--- What needs to be done ---
Copy out the data from the line containing "Task: Like Narendra Modi's tweet" to its last line, exactly. No pictures.

(Saved data entries)
· · · · · · ·
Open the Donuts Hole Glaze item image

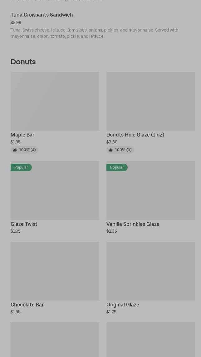click(x=151, y=101)
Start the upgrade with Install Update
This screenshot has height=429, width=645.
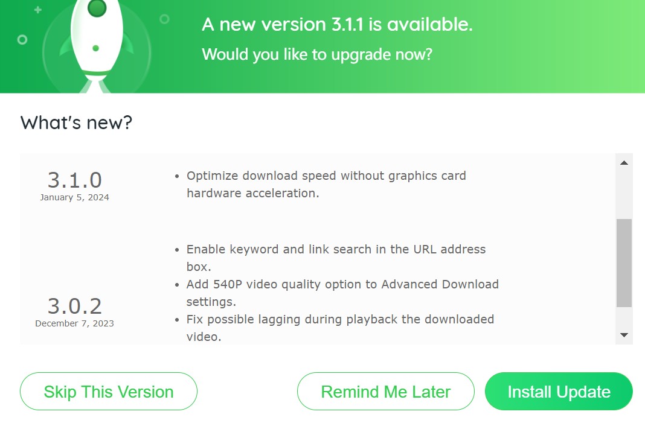pos(559,391)
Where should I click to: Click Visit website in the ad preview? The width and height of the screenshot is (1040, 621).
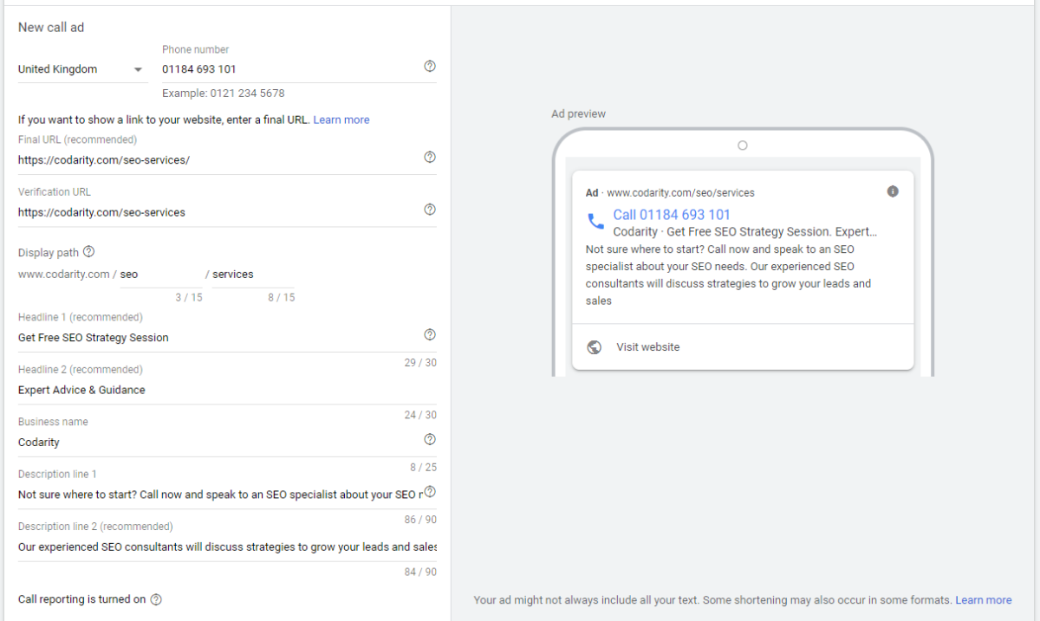(647, 346)
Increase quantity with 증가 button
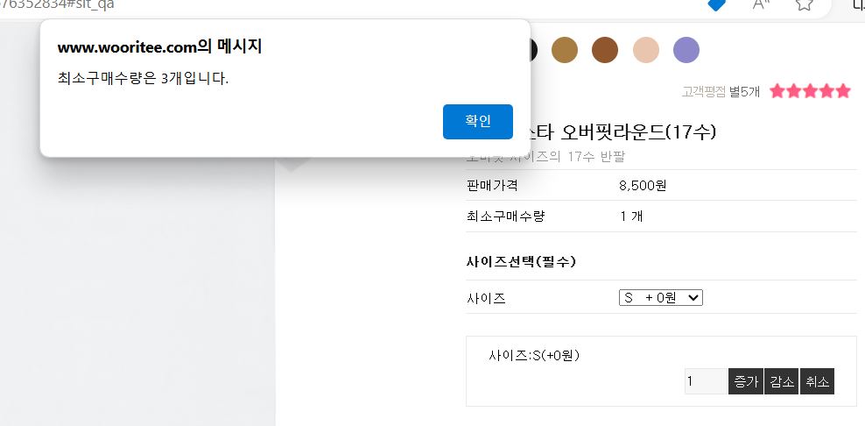 click(x=746, y=381)
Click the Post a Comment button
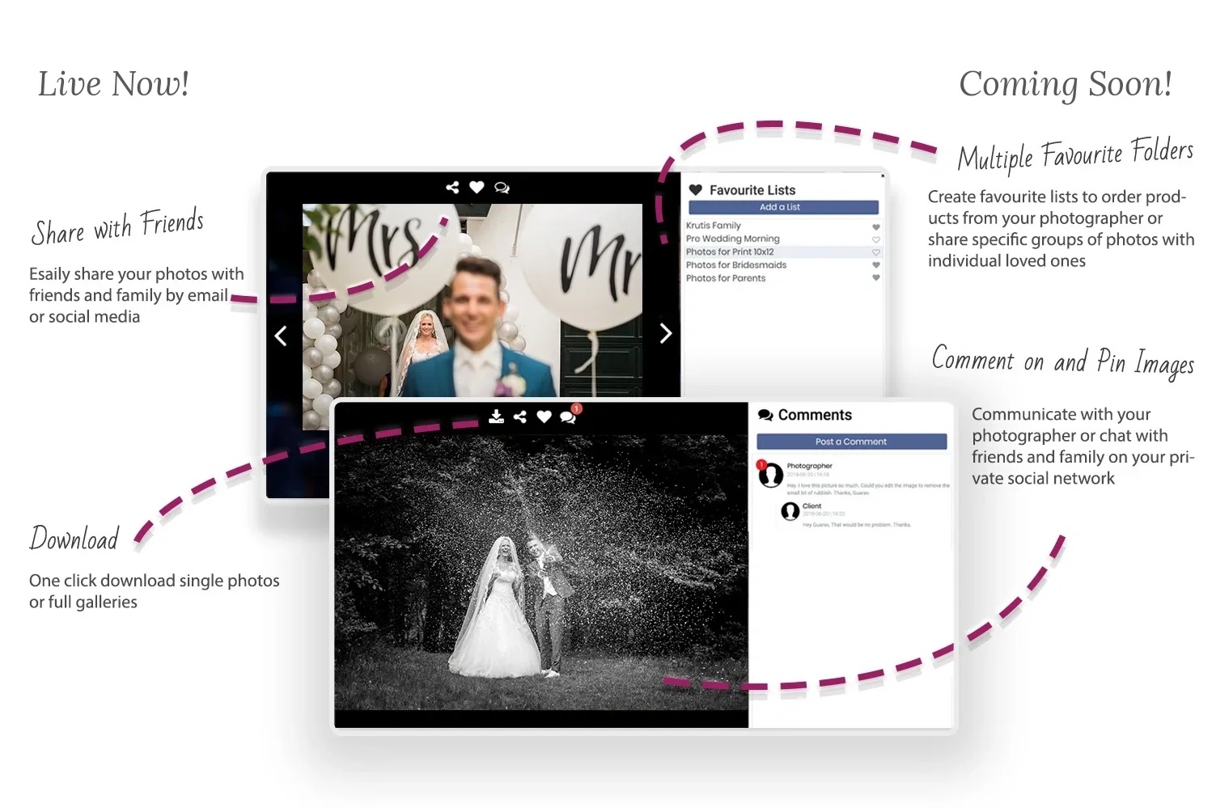 point(851,442)
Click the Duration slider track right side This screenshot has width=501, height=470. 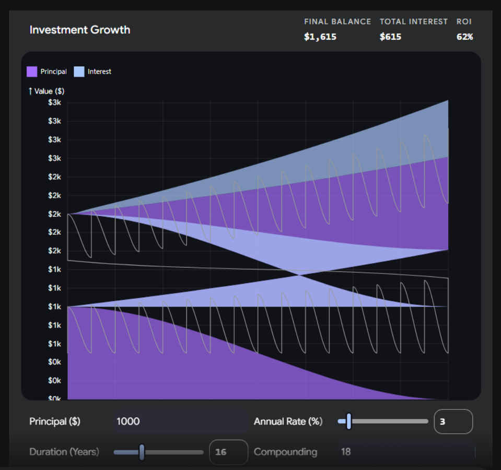tap(178, 452)
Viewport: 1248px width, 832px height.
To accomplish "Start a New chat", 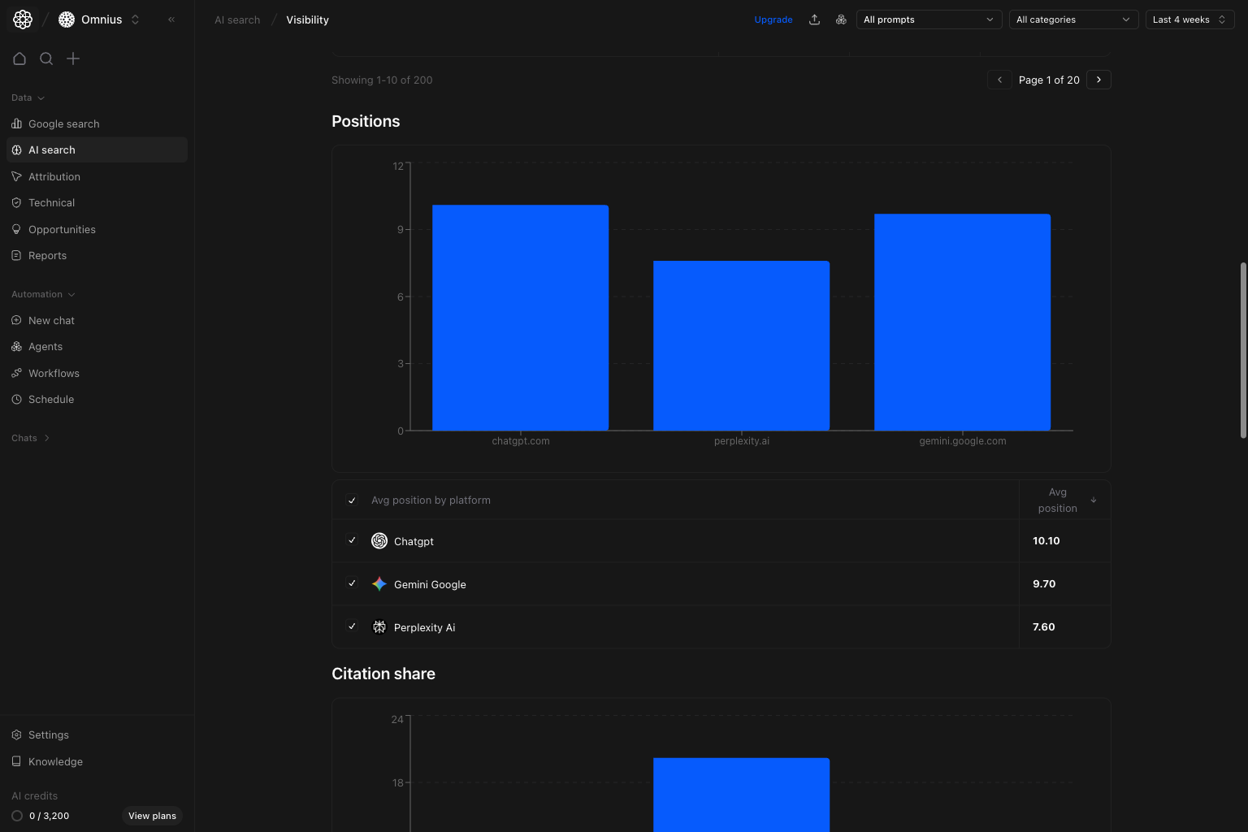I will point(51,320).

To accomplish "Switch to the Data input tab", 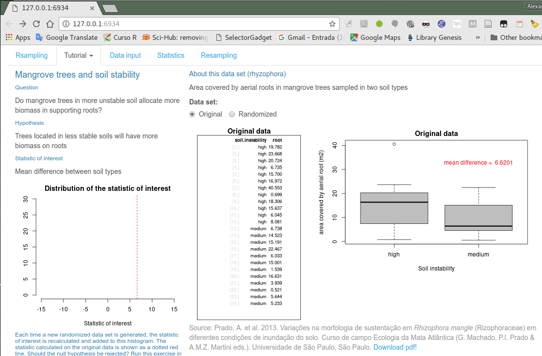I will pyautogui.click(x=125, y=55).
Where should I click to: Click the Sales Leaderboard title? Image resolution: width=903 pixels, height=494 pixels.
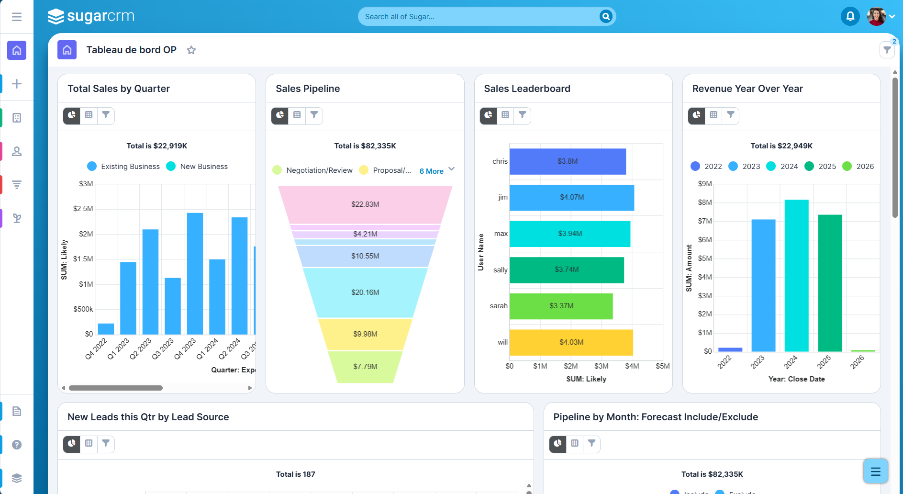(x=527, y=89)
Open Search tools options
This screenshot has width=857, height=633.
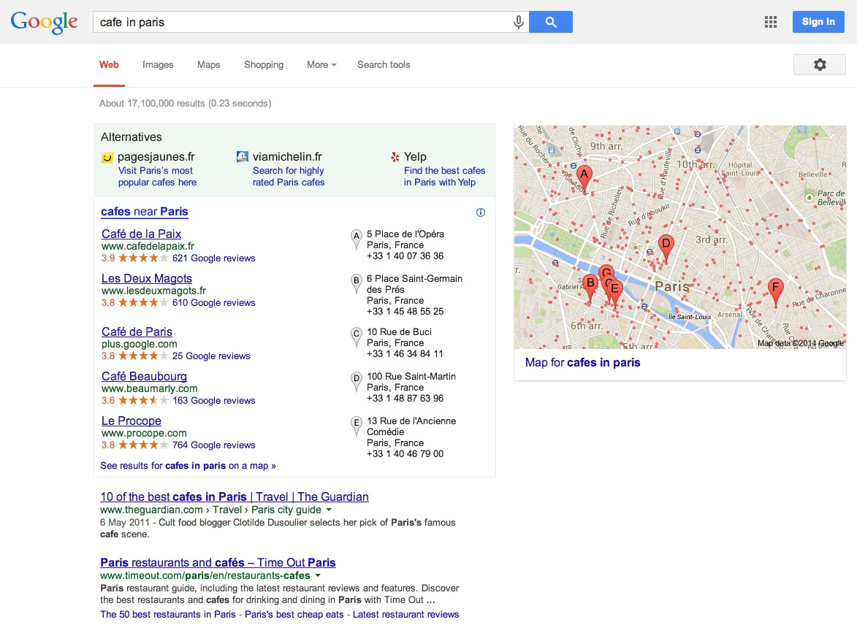tap(383, 65)
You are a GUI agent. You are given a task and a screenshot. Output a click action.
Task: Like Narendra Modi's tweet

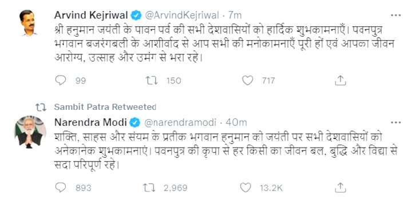(245, 188)
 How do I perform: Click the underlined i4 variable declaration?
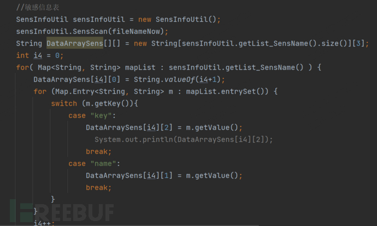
· · · · · · ·
--- Worked solution ---
Task: Like Narendra Modi's tweet

(245, 188)
 How do I perform: Click the underlined i4 variable declaration?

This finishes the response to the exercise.